As I was walking to the breakfast dining table, I was excited. I love bacon and eggs. It’s one of the few things I know how to cook, thanks to the fact that I like cooking myself breakfast, whether that’s some egg dish, baked beans on toast, or pancakes.
I was expecting some form of the western bacon and eggs pictured above. But… that’s not what was presented to me.
Disclaimer: Don’t get me wrong, the bacon and eggs weren’t too bad. But I consider myself as a bacon and egg connoisseur, and that inner connoisseur in me was screaming protest!

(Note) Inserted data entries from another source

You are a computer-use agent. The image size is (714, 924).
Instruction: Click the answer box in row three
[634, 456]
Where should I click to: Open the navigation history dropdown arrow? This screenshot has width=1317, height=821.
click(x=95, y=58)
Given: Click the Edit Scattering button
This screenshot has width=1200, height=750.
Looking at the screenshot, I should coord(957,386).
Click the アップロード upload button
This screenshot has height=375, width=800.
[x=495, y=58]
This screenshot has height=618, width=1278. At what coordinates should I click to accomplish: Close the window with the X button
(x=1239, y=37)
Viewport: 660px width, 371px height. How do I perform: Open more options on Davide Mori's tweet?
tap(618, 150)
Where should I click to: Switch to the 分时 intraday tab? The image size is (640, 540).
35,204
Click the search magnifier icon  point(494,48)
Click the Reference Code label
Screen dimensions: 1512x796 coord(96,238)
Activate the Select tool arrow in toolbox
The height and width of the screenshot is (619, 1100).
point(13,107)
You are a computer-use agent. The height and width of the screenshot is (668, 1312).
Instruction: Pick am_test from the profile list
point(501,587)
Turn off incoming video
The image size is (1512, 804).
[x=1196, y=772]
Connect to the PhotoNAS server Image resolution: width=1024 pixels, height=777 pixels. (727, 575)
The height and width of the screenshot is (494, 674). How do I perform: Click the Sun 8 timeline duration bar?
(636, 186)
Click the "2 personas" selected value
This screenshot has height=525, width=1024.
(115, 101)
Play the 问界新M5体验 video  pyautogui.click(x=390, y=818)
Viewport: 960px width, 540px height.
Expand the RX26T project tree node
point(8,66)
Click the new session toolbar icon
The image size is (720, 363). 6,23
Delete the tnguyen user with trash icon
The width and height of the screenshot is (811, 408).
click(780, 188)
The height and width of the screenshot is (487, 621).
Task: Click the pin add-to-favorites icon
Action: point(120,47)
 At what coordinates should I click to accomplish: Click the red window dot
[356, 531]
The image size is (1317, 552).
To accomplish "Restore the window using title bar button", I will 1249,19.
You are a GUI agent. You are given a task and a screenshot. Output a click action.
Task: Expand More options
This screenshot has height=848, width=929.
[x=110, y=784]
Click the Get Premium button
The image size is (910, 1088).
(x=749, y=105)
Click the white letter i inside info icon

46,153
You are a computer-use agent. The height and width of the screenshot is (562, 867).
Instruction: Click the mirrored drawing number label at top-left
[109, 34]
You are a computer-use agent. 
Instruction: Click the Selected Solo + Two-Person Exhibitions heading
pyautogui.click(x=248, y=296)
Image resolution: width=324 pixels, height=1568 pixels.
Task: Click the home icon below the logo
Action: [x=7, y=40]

“Ketchup,” was the first thing she said to me as she handed me the plate. She was smiling to herself and cheekily glancing at me like we were sharing some inside joke, which, in a way, we were. She grew to know me as someone who really likes ketchup.
BUT THERE IS A TIME AND A PLACE. And on my bacon and eggs is not one of those places! Not to mention it was enough ketchup to be the dip for an army’s worth of fries.
I started scrambling for the cutlery, relief washed over me as I found a fork, half expecting chopsticks. But, there wasn’t a knife. I repeat, there wasn’t a knife. Let me just say that if you don’t need both a fork and knife to eat your bacon and eggs with, somethings very wrong.
While I was having this internal battle over the cutlery, she told me how I won’t need to butter my bread because there is “already lots of butter inside it”. Please don’t tell me… please don’t tell me that it’s sweet bread! It was.
Okay. Savoury toast with butter is by no means the same as sweet bread. And let’s not forget to mention that, after all this, the bread wasn’t even toasted…
Under the sad single egg (you need, like, at least two eggs for a proper bacon and eggs meal), there were four trips of bacon. Well, that’s what she called it. It looked like a slice of ham cut into four strips. They were so thin that I bet if you held them up to the light you would be able to see through. And on top of her choice for bacon, she thought that only four thin strips of it would be enough.
This is not how you do bacon and eggs. I didn’t even know there was a way until those unspoken rules of portioning, ingredients and dining wear were completely disregarded and thrown to the wind.
Just NO, No, no.
This made me realise that while my host mum is a really good Japanese food cook, translating those skills into cooking foods from other cultures is not as black and white as it seems. Cooking intercultural foods, in my opinion, would only be successful if people are explicitly taught, by an insider of that culture, what goes and what doesn’t with a certain dish.
I had no idea how much food was culturally informed until, like my bacon and eggs, it was informed by the wrong culture; Japanese culture.